▸ **EXERCISE PROMPT**:
All of the entries below need repeating exactly, apart from their images.

::: DATA SUPPLIED :::

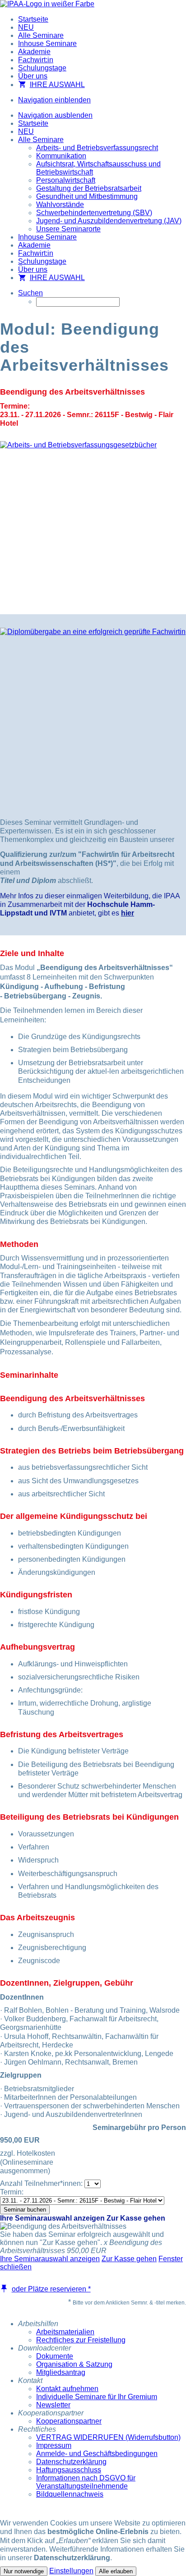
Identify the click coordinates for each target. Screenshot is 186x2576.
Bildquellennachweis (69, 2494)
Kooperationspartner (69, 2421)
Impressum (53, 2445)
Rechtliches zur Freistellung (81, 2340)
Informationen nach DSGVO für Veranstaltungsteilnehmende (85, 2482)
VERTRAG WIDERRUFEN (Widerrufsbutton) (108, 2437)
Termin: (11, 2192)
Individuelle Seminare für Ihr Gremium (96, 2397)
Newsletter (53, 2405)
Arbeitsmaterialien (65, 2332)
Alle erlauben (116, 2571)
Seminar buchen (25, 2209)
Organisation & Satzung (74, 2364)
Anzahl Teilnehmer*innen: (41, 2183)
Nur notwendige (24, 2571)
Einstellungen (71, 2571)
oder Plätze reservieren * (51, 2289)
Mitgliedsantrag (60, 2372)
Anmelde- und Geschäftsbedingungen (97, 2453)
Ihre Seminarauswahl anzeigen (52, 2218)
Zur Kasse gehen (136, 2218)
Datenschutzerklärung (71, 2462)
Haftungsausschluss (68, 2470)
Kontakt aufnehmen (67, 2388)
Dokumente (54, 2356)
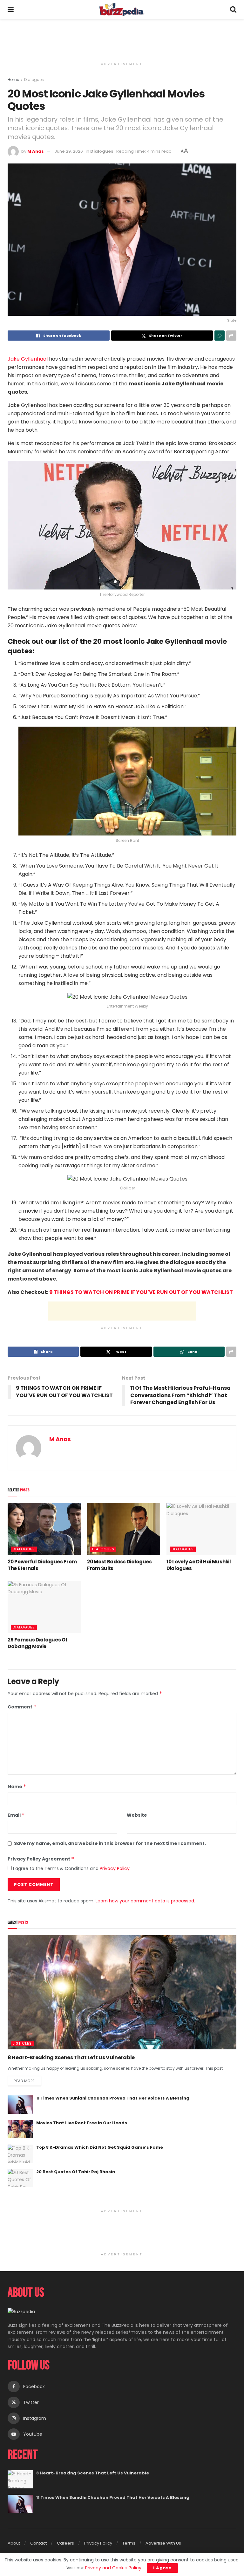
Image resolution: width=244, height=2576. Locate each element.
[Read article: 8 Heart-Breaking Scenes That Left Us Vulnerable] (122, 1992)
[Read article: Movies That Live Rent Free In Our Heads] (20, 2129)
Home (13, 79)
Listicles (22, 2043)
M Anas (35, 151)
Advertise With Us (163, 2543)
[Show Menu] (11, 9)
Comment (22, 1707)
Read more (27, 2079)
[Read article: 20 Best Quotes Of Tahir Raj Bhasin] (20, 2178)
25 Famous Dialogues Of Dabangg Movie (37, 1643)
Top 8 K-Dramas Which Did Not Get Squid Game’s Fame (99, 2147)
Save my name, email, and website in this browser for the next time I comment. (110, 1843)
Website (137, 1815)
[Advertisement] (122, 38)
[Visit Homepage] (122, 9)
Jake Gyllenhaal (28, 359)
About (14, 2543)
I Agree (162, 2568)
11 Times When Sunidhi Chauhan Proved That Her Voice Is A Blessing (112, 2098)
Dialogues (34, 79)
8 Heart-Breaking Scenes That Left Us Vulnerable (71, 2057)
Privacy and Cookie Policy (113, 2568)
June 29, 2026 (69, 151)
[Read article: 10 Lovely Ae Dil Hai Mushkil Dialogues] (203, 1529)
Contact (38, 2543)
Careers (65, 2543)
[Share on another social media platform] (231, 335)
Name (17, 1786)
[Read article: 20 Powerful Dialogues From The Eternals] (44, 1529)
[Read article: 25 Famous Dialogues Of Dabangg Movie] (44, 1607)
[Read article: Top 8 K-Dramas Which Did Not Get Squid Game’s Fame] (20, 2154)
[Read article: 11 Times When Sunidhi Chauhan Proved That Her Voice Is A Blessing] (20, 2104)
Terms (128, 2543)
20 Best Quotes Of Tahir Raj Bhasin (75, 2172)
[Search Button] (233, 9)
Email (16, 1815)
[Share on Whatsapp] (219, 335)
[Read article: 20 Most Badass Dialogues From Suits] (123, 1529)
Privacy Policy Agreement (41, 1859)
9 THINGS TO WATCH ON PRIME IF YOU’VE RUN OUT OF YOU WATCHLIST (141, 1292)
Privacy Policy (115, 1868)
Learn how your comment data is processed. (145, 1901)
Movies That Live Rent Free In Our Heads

:::

▸ **ANSWER BOX**:
Identify the click coordinates for each target. Screenshot is 186x2576.
Bildquellennachweis (69, 2494)
Kooperationspartner (69, 2421)
Impressum (53, 2445)
Rechtliches zur Freistellung (81, 2340)
Informationen nach DSGVO für Veranstaltungsteilnehmende (85, 2482)
VERTRAG WIDERRUFEN (Widerrufsbutton) (108, 2437)
Termin: (11, 2192)
Individuelle Seminare für Ihr Gremium (96, 2397)
Newsletter (53, 2405)
Arbeitsmaterialien (65, 2332)
Alle erlauben (116, 2571)
Seminar buchen (25, 2209)
Organisation & Satzung (74, 2364)
Anzahl Teilnehmer*innen: (41, 2183)
Nur notwendige (24, 2571)
Einstellungen (71, 2571)
oder Plätze reservieren * (51, 2289)
Mitgliedsantrag (60, 2372)
Anmelde- und Geschäftsbedingungen (97, 2453)
Ihre Seminarauswahl anzeigen (52, 2218)
Zur Kasse gehen (136, 2218)
Datenschutzerklärung (71, 2462)
Haftungsausschluss (68, 2470)
Kontakt aufnehmen (67, 2388)
Dokumente (54, 2356)
Image resolution: width=244, height=2576. Locate each element.
[Read article: 8 Heart-Breaking Scenes That Left Us Vulnerable] (122, 1992)
[Read article: Movies That Live Rent Free In Our Heads] (20, 2129)
Home (13, 79)
Listicles (22, 2043)
M Anas (35, 151)
Advertise With Us (163, 2543)
[Show Menu] (11, 9)
Comment (22, 1707)
Read more (27, 2079)
[Read article: 20 Best Quotes Of Tahir Raj Bhasin] (20, 2178)
25 Famous Dialogues Of Dabangg Movie (37, 1643)
Top 8 K-Dramas Which Did Not Get Squid Game’s Fame (99, 2147)
Save my name, email, and website in this browser for the next time I comment. (110, 1843)
Website (137, 1815)
[Advertisement] (122, 38)
[Visit Homepage] (122, 9)
Jake Gyllenhaal (28, 359)
About (14, 2543)
I Agree (162, 2568)
11 Times When Sunidhi Chauhan Proved That Her Voice Is A Blessing (112, 2098)
Dialogues (34, 79)
8 Heart-Breaking Scenes That Left Us Vulnerable (71, 2057)
Privacy and Cookie Policy (113, 2568)
June 29, 2026 (69, 151)
[Read article: 10 Lovely Ae Dil Hai Mushkil Dialogues] (203, 1529)
Contact (38, 2543)
Careers (65, 2543)
[Share on another social media platform] (231, 335)
Name (17, 1786)
[Read article: 20 Powerful Dialogues From The Eternals] (44, 1529)
[Read article: 25 Famous Dialogues Of Dabangg Movie] (44, 1607)
[Read article: Top 8 K-Dramas Which Did Not Get Squid Game’s Fame] (20, 2154)
[Read article: 11 Times When Sunidhi Chauhan Proved That Her Voice Is A Blessing] (20, 2104)
Terms (128, 2543)
20 Best Quotes Of Tahir Raj Bhasin (75, 2172)
[Search Button] (233, 9)
Email (16, 1815)
[Share on Whatsapp] (219, 335)
[Read article: 20 Most Badass Dialogues From Suits] (123, 1529)
Privacy Policy Agreement (41, 1859)
9 THINGS TO WATCH ON PRIME IF YOU’VE RUN OUT OF YOU WATCHLIST (141, 1292)
Privacy Policy (115, 1868)
Learn how your comment data is processed. (145, 1901)
Movies That Live Rent Free In Our Heads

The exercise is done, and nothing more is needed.